### YOUR INSTRUCTIONS
Of all the lines in the entries below, give again exactly those starting at the line containing "Expand Account level Standard chevron" and ending at the line containing "You are a computer-use agent. Screen", both ends included, and no others.

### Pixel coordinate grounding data

--------------------------------

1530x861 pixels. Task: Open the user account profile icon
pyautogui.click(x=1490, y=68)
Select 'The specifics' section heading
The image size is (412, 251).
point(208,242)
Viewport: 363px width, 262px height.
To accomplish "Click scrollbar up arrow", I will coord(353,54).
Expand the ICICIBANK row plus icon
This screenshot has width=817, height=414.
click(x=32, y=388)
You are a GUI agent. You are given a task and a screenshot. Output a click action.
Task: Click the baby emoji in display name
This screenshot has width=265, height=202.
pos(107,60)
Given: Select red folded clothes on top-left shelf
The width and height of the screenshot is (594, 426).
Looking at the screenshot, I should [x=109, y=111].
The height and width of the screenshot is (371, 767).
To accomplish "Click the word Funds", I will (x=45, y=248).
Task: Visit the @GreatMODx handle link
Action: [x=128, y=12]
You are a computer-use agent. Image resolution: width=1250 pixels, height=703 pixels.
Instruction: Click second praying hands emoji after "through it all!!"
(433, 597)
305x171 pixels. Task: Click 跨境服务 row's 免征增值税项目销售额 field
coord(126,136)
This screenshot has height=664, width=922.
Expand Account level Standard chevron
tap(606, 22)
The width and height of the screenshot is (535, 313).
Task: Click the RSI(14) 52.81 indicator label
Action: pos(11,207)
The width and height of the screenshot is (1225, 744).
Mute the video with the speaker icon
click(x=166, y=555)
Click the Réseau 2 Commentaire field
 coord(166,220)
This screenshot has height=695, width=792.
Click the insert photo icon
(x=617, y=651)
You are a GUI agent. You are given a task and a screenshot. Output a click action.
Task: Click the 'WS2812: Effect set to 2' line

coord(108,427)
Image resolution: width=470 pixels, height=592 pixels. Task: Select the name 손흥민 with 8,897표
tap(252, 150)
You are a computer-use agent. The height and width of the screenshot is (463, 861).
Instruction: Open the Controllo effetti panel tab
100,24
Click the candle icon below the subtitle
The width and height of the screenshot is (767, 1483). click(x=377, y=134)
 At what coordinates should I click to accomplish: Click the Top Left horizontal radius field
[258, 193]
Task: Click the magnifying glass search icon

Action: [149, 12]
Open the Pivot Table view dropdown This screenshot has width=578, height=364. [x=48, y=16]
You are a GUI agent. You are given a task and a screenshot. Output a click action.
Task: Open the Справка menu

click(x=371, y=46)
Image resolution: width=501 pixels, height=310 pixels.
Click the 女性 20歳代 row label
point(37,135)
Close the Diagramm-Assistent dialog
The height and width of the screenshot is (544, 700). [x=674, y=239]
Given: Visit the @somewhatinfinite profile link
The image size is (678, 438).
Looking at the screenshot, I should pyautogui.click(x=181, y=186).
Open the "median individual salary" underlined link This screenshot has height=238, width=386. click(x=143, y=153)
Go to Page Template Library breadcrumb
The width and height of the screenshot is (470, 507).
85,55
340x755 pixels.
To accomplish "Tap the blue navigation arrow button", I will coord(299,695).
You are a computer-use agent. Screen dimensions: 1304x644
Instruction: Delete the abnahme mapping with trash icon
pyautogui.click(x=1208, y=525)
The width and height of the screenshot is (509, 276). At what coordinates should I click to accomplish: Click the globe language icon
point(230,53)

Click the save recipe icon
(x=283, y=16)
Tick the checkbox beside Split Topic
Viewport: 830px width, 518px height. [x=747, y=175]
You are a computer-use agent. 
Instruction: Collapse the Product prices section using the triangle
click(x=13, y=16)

--------------------------------

### EXERCISE ANSWER
Expand Account level Standard chevron
tap(606, 22)
The width and height of the screenshot is (535, 313).
Task: Click the RSI(14) 52.81 indicator label
Action: pos(11,207)
The width and height of the screenshot is (1225, 744).
Mute the video with the speaker icon
click(x=166, y=555)
Click the Réseau 2 Commentaire field
 coord(166,220)
This screenshot has height=695, width=792.
Click the insert photo icon
(x=617, y=651)
You are a GUI agent. You are given a task and a screenshot. Output a click action.
Task: Click the 'WS2812: Effect set to 2' line

coord(108,427)
Image resolution: width=470 pixels, height=592 pixels. Task: Select the name 손흥민 with 8,897표
tap(252, 150)
You are a computer-use agent. The height and width of the screenshot is (463, 861).
Instruction: Open the Controllo effetti panel tab
100,24
Click the candle icon below the subtitle
The width and height of the screenshot is (767, 1483). click(x=377, y=134)
 At what coordinates should I click to accomplish: Click the Top Left horizontal radius field
[258, 193]
Task: Click the magnifying glass search icon

Action: [149, 12]
Open the Pivot Table view dropdown This screenshot has width=578, height=364. [x=48, y=16]
You are a GUI agent. You are given a task and a screenshot. Output a click action.
Task: Open the Справка menu

click(x=371, y=46)
Image resolution: width=501 pixels, height=310 pixels.
Click the 女性 20歳代 row label
point(37,135)
Close the Diagramm-Assistent dialog
The height and width of the screenshot is (544, 700). [x=674, y=239]
Given: Visit the @somewhatinfinite profile link
The image size is (678, 438).
Looking at the screenshot, I should pyautogui.click(x=181, y=186).
Open the "median individual salary" underlined link This screenshot has height=238, width=386. click(x=143, y=153)
Go to Page Template Library breadcrumb
The width and height of the screenshot is (470, 507).
85,55
340x755 pixels.
To accomplish "Tap the blue navigation arrow button", I will coord(299,695).
You are a computer-use agent. Screen dimensions: 1304x644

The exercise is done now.